* Collected data entries

══════════

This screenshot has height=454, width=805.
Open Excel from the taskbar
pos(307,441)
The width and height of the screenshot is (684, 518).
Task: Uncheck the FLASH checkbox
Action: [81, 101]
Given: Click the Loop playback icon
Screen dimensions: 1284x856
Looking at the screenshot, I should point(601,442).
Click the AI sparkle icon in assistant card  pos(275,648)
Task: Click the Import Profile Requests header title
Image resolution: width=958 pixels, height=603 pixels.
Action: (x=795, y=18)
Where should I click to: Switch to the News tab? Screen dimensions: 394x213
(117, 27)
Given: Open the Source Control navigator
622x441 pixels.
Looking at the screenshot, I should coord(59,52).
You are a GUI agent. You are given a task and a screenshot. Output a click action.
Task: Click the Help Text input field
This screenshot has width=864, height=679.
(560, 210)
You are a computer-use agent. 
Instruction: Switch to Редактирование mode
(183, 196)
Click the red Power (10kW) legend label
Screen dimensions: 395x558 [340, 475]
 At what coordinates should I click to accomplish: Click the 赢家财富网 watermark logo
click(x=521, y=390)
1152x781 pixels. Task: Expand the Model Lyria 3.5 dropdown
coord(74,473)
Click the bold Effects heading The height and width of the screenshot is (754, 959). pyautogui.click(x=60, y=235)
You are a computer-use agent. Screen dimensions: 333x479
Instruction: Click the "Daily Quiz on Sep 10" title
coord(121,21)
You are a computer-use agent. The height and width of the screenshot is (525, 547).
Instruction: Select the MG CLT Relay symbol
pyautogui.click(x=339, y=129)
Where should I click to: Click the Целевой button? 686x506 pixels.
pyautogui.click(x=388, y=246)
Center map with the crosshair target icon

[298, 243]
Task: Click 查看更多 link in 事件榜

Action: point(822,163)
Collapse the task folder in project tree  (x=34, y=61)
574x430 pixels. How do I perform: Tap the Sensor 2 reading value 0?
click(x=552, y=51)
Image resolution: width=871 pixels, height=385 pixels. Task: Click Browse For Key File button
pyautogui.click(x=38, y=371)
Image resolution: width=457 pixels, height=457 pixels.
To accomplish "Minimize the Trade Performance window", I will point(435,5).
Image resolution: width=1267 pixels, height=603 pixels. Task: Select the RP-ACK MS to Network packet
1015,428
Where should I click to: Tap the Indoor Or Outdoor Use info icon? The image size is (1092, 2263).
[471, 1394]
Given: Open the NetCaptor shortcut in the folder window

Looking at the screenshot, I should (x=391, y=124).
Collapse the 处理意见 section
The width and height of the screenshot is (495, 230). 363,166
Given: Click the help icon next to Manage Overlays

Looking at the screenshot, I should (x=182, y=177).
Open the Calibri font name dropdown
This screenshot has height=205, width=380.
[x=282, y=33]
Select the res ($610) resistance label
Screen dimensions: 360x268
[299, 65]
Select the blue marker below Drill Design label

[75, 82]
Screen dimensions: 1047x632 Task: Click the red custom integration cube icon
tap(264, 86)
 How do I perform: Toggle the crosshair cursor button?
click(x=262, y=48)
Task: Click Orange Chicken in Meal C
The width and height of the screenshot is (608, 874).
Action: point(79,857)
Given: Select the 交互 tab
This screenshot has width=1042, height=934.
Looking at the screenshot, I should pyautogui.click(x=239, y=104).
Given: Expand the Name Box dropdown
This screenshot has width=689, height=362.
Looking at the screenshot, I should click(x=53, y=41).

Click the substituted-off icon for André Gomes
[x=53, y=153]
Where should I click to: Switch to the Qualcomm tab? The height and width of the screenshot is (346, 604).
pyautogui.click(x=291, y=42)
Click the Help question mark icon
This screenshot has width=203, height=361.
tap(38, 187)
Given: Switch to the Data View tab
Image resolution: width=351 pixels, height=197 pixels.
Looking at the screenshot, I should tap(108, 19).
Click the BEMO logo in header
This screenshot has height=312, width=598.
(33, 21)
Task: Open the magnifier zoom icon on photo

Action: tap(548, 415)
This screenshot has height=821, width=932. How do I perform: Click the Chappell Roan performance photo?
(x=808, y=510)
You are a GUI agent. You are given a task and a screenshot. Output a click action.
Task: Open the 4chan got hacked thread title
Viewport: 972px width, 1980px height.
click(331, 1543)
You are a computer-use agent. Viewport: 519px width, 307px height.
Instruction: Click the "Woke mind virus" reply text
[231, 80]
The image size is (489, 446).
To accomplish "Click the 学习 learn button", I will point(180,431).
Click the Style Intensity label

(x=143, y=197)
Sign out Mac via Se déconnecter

══════════

* TASK OBJECTIVE
Reproduce word for word the lines of the records above, beginning at the first and ending with the line where "Given: Open the Source Control navigator" appears, and nothing past it.

* ANSWER AREA
This screenshot has height=454, width=805.
Open Excel from the taskbar
pos(307,441)
The width and height of the screenshot is (684, 518).
Task: Uncheck the FLASH checkbox
Action: [81, 101]
Given: Click the Loop playback icon
Screen dimensions: 1284x856
Looking at the screenshot, I should point(601,442).
Click the AI sparkle icon in assistant card  pos(275,648)
Task: Click the Import Profile Requests header title
Image resolution: width=958 pixels, height=603 pixels.
Action: (x=795, y=18)
Where should I click to: Switch to the News tab? Screen dimensions: 394x213
(117, 27)
Given: Open the Source Control navigator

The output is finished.